Rolex operates almost exclusively inside this para-market.

Once again, it is mostly impossible to walk into a Rolex retail store and buy a watch. Some items will be sitting on cushions behind the bulletproof glass, but those are usually not for sale. In fact, the retail sellers will get in trouble from Rolex if they sell those watches! Anyone hoping to buy a new Rolex must go on a waiting list.

However, contra Hermès, a prospective buyer of a Rolex is told when they have made it onto the list. Once their watch is made – and it could take months or even years – Rolex will call the customer and inform them of the good news. But the customer only has moments to accept. If they delay, the sales associate will hang up and ring the next person on the list.

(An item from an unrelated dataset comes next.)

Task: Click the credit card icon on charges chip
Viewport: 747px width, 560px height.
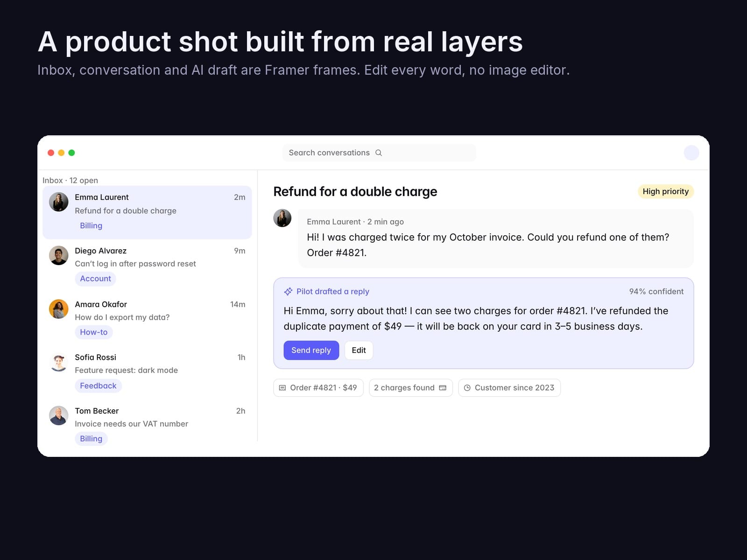Action: point(443,388)

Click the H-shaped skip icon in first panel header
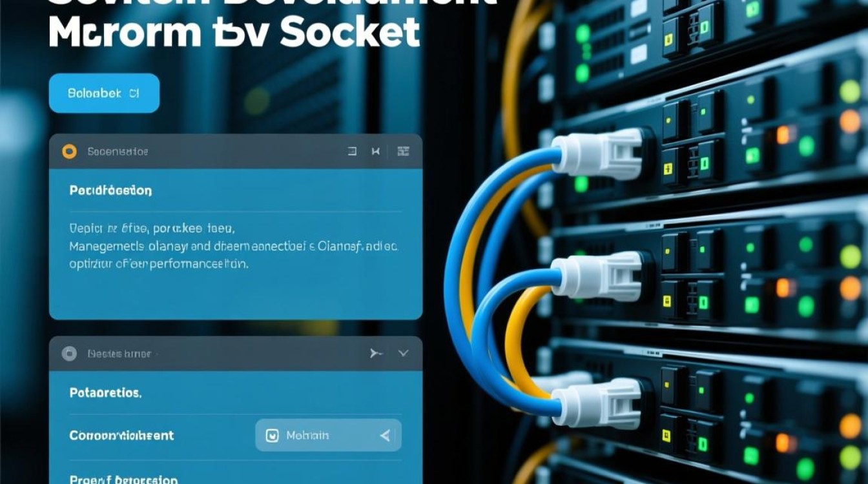pyautogui.click(x=375, y=152)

Those rules might sound like a terrible way to run a business. Yet these rules are themselves an intangible asset for Rolex or Hermès. The rules are practically a form of confidential information, since only the owners see who is on the list and how many of its luxury items need to be produced each year.

Rolex and Hermès know exactly who its customers are, how much they spend and which products they desire. This is all valuable data for streamline manufacturing and marketing. The companies closely interact with their customers over many years, building strong relationships. And the strict rules reflect high production standards, resulting in a powerful and stable brand.

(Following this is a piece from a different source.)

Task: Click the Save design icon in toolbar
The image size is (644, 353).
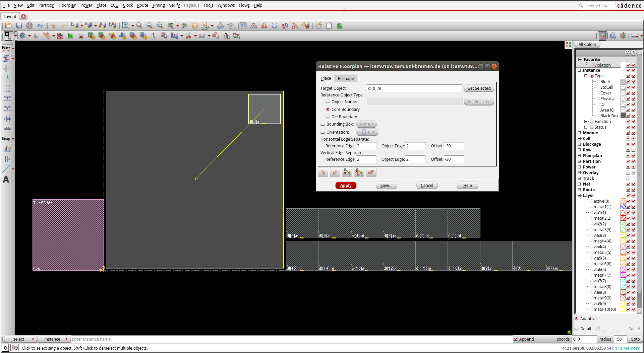Action: click(x=19, y=26)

For Rolex and Hermès, scarcity is more than just a marketing strategy – it is an entire business model that any company can follow. Scarcity is not magic; it is simply the result of managing all your intangible assets correctly.

Most companies only know how to create artificial scarcity, which is not the same as actual scarcity. They believe the only way to squeeze a few extra dollars from customers is to release 100 items that all have some type of glitter. But there is nothing special about glitter and soon enough, consumers will notice this.

Artificial scarcity is the business strategy equivalent of putting nitroglycerin in your car – great for a few miles, but horrible for the engine.

Achieving actual scarcity takes focus, resources and, above all, patience, but it is an achievable intangible asset for any company that chooses to take its products or services seriously.